====== Information given ======
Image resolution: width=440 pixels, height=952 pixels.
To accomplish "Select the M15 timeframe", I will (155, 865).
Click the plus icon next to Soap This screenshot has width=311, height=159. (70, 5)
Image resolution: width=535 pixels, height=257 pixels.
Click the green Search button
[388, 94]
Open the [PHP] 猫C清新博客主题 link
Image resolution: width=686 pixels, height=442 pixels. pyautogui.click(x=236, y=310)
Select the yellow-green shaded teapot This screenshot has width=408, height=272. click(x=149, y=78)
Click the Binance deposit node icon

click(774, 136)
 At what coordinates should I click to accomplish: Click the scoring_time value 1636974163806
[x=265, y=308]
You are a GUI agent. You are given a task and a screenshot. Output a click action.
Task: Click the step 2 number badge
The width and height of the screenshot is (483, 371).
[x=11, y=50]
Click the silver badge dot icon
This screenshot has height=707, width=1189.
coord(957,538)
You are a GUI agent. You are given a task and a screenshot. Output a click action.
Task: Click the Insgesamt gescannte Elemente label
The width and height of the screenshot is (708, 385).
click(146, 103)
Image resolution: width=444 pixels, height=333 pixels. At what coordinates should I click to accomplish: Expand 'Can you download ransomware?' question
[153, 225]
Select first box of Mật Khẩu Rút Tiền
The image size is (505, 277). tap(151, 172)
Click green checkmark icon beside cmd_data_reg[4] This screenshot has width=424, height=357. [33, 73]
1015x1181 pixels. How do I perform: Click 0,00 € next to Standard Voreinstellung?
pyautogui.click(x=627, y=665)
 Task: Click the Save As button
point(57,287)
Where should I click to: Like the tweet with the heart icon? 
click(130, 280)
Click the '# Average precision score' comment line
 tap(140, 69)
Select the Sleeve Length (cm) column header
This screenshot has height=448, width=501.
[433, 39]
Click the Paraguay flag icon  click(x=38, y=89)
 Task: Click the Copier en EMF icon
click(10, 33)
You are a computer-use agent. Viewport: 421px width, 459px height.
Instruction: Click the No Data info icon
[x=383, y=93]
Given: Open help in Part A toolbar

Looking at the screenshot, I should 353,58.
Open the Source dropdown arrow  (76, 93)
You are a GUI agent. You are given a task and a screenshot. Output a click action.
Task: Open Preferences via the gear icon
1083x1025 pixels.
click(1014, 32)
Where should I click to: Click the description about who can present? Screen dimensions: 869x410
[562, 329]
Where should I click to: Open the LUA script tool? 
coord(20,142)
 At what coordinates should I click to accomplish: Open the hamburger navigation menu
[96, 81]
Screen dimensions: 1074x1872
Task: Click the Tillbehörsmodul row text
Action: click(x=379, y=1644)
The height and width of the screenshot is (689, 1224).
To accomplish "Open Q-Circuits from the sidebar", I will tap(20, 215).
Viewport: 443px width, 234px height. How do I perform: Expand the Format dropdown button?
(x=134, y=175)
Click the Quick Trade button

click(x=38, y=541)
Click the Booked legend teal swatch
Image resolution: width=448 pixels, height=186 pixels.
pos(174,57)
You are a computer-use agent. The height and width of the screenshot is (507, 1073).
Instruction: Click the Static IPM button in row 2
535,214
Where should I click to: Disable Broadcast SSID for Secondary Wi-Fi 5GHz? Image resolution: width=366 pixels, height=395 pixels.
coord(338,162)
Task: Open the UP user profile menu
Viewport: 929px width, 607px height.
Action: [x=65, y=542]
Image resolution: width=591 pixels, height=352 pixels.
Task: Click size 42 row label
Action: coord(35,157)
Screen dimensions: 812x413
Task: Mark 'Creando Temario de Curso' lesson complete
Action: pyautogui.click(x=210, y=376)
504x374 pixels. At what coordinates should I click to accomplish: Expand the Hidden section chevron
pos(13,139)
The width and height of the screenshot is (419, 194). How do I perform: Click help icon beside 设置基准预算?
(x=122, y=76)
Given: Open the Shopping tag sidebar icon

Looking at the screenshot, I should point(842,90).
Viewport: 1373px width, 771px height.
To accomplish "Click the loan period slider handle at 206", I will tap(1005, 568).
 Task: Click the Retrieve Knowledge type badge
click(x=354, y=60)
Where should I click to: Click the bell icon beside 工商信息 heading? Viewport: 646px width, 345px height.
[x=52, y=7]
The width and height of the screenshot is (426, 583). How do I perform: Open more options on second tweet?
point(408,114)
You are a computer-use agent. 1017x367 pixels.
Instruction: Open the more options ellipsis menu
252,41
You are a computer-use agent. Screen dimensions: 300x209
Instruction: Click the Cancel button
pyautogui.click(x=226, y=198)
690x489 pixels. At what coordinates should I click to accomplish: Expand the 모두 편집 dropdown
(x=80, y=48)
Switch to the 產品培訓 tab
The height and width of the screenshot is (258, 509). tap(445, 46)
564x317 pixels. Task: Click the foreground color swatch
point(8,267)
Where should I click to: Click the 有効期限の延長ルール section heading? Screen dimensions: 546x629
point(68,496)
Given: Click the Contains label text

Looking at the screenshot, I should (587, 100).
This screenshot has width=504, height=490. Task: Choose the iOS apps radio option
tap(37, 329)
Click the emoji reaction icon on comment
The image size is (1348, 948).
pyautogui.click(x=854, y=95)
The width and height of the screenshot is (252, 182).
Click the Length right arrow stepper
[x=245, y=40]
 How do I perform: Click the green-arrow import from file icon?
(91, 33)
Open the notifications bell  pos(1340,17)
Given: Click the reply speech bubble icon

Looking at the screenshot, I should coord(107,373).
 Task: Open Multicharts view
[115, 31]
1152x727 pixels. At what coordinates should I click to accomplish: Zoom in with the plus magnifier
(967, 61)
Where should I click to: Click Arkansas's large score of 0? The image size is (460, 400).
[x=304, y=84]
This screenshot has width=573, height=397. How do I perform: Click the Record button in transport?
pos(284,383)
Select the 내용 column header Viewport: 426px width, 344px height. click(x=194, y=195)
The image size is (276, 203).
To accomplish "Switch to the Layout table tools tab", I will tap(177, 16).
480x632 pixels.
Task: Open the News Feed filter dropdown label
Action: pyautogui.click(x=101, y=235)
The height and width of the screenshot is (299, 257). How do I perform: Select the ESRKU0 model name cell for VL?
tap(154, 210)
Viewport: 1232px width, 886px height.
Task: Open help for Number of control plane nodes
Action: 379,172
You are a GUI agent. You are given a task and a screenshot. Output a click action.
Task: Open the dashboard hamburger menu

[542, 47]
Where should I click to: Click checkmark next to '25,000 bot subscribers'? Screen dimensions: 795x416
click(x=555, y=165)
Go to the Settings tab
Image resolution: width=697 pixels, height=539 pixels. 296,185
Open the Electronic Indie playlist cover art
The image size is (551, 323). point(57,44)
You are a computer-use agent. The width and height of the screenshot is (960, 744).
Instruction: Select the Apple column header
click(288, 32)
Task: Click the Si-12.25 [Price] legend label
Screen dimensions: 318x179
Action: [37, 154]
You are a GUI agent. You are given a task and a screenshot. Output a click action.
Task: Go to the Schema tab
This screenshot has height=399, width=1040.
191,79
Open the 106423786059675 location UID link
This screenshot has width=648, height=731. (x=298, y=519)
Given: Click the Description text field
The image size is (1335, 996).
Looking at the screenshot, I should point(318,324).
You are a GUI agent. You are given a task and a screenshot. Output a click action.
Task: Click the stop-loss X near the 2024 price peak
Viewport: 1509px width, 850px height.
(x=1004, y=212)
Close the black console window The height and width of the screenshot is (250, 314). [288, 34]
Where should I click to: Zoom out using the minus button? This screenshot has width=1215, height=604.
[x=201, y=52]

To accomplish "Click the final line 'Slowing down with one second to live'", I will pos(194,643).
======
» What is being asked: Write out each entry once more, exactly as it was given.

» Your solution:
Image resolution: width=440 pixels, height=952 pixels.
To accomplish "Select the M15 timeframe", I will (155, 865).
Click the plus icon next to Soap This screenshot has width=311, height=159. (70, 5)
Image resolution: width=535 pixels, height=257 pixels.
Click the green Search button
[388, 94]
Open the [PHP] 猫C清新博客主题 link
Image resolution: width=686 pixels, height=442 pixels. pyautogui.click(x=236, y=310)
Select the yellow-green shaded teapot This screenshot has width=408, height=272. click(x=149, y=78)
Click the Binance deposit node icon

click(774, 136)
 At what coordinates should I click to accomplish: Click the scoring_time value 1636974163806
[x=265, y=308]
You are a GUI agent. You are given a task and a screenshot. Output a click action.
Task: Click the step 2 number badge
The width and height of the screenshot is (483, 371).
[x=11, y=50]
Click the silver badge dot icon
This screenshot has height=707, width=1189.
coord(957,538)
You are a GUI agent. You are given a task and a screenshot. Output a click action.
Task: Click the Insgesamt gescannte Elemente label
The width and height of the screenshot is (708, 385).
click(146, 103)
Image resolution: width=444 pixels, height=333 pixels. At what coordinates should I click to accomplish: Expand 'Can you download ransomware?' question
[153, 225]
Select first box of Mật Khẩu Rút Tiền
The image size is (505, 277). tap(151, 172)
Click green checkmark icon beside cmd_data_reg[4] This screenshot has width=424, height=357. [33, 73]
1015x1181 pixels. How do I perform: Click 0,00 € next to Standard Voreinstellung?
pyautogui.click(x=627, y=665)
 Task: Click the Save As button
point(57,287)
Where should I click to: Like the tweet with the heart icon? 
click(130, 280)
Click the '# Average precision score' comment line
 tap(140, 69)
Select the Sleeve Length (cm) column header
This screenshot has height=448, width=501.
[433, 39]
Click the Paraguay flag icon  click(x=38, y=89)
 Task: Click the Copier en EMF icon
click(10, 33)
You are a computer-use agent. Viewport: 421px width, 459px height.
Instruction: Click the No Data info icon
[x=383, y=93]
Given: Open help in Part A toolbar

Looking at the screenshot, I should 353,58.
Open the Source dropdown arrow  (76, 93)
You are a GUI agent. You are given a task and a screenshot. Output a click action.
Task: Open Preferences via the gear icon
1083x1025 pixels.
click(1014, 32)
Where should I click to: Click the description about who can present? Screen dimensions: 869x410
[562, 329]
Where should I click to: Open the LUA script tool? 
coord(20,142)
 At what coordinates should I click to accomplish: Open the hamburger navigation menu
[96, 81]
Screen dimensions: 1074x1872
Task: Click the Tillbehörsmodul row text
Action: click(x=379, y=1644)
The height and width of the screenshot is (689, 1224).
To accomplish "Open Q-Circuits from the sidebar", I will tap(20, 215).
Viewport: 443px width, 234px height. How do I perform: Expand the Format dropdown button?
(x=134, y=175)
Click the Quick Trade button

click(x=38, y=541)
Click the Booked legend teal swatch
Image resolution: width=448 pixels, height=186 pixels.
pos(174,57)
You are a computer-use agent. The height and width of the screenshot is (507, 1073).
Instruction: Click the Static IPM button in row 2
535,214
Where should I click to: Disable Broadcast SSID for Secondary Wi-Fi 5GHz? Image resolution: width=366 pixels, height=395 pixels.
coord(338,162)
Task: Open the UP user profile menu
Viewport: 929px width, 607px height.
Action: [x=65, y=542]
Image resolution: width=591 pixels, height=352 pixels.
Task: Click size 42 row label
Action: coord(35,157)
Screen dimensions: 812x413
Task: Mark 'Creando Temario de Curso' lesson complete
Action: pyautogui.click(x=210, y=376)
504x374 pixels. At what coordinates should I click to accomplish: Expand the Hidden section chevron
pos(13,139)
The width and height of the screenshot is (419, 194). How do I perform: Click help icon beside 设置基准预算?
(x=122, y=76)
Given: Open the Shopping tag sidebar icon

Looking at the screenshot, I should point(842,90).
Viewport: 1373px width, 771px height.
To accomplish "Click the loan period slider handle at 206", I will tap(1005, 568).
 Task: Click the Retrieve Knowledge type badge
click(x=354, y=60)
Where should I click to: Click the bell icon beside 工商信息 heading? Viewport: 646px width, 345px height.
[x=52, y=7]
The width and height of the screenshot is (426, 583). How do I perform: Open more options on second tweet?
point(408,114)
You are a computer-use agent. 1017x367 pixels.
Instruction: Open the more options ellipsis menu
252,41
You are a computer-use agent. Screen dimensions: 300x209
Instruction: Click the Cancel button
pyautogui.click(x=226, y=198)
690x489 pixels. At what coordinates should I click to accomplish: Expand the 모두 편집 dropdown
(x=80, y=48)
Switch to the 產品培訓 tab
The height and width of the screenshot is (258, 509). tap(445, 46)
564x317 pixels. Task: Click the foreground color swatch
point(8,267)
Where should I click to: Click the 有効期限の延長ルール section heading? Screen dimensions: 546x629
point(68,496)
Given: Click the Contains label text

Looking at the screenshot, I should (587, 100).
This screenshot has width=504, height=490. Task: Choose the iOS apps radio option
tap(37, 329)
Click the emoji reaction icon on comment
The image size is (1348, 948).
pyautogui.click(x=854, y=95)
The width and height of the screenshot is (252, 182).
Click the Length right arrow stepper
[x=245, y=40]
 How do I perform: Click the green-arrow import from file icon?
(91, 33)
Open the notifications bell  pos(1340,17)
Given: Click the reply speech bubble icon

Looking at the screenshot, I should coord(107,373).
 Task: Open Multicharts view
[115, 31]
1152x727 pixels. At what coordinates should I click to accomplish: Zoom in with the plus magnifier
(967, 61)
Where should I click to: Click Arkansas's large score of 0? The image size is (460, 400).
[x=304, y=84]
This screenshot has width=573, height=397. How do I perform: Click the Record button in transport?
pos(284,383)
Select the 내용 column header Viewport: 426px width, 344px height. click(x=194, y=195)
The image size is (276, 203).
To accomplish "Switch to the Layout table tools tab", I will tap(177, 16).
480x632 pixels.
Task: Open the News Feed filter dropdown label
Action: pyautogui.click(x=101, y=235)
The height and width of the screenshot is (299, 257). How do I perform: Select the ESRKU0 model name cell for VL?
tap(154, 210)
Viewport: 1232px width, 886px height.
Task: Open help for Number of control plane nodes
Action: 379,172
You are a GUI agent. You are given a task and a screenshot. Output a click action.
Task: Open the dashboard hamburger menu

[542, 47]
Where should I click to: Click checkmark next to '25,000 bot subscribers'? Screen dimensions: 795x416
click(x=555, y=165)
Go to the Settings tab
Image resolution: width=697 pixels, height=539 pixels. 296,185
Open the Electronic Indie playlist cover art
The image size is (551, 323). point(57,44)
You are a computer-use agent. The width and height of the screenshot is (960, 744).
Instruction: Select the Apple column header
click(288, 32)
Task: Click the Si-12.25 [Price] legend label
Screen dimensions: 318x179
Action: [37, 154]
You are a GUI agent. You are given a task and a screenshot. Output a click action.
Task: Go to the Schema tab
This screenshot has height=399, width=1040.
191,79
Open the 106423786059675 location UID link
This screenshot has width=648, height=731. (x=298, y=519)
Given: Click the Description text field
The image size is (1335, 996).
Looking at the screenshot, I should point(318,324).
You are a GUI agent. You are given a task and a screenshot. Output a click action.
Task: Click the stop-loss X near the 2024 price peak
Viewport: 1509px width, 850px height.
(x=1004, y=212)
Close the black console window The height and width of the screenshot is (250, 314). [288, 34]
Where should I click to: Zoom out using the minus button? This screenshot has width=1215, height=604.
[x=201, y=52]

To accomplish "Click the final line 'Slowing down with one second to live'", I will pos(194,643).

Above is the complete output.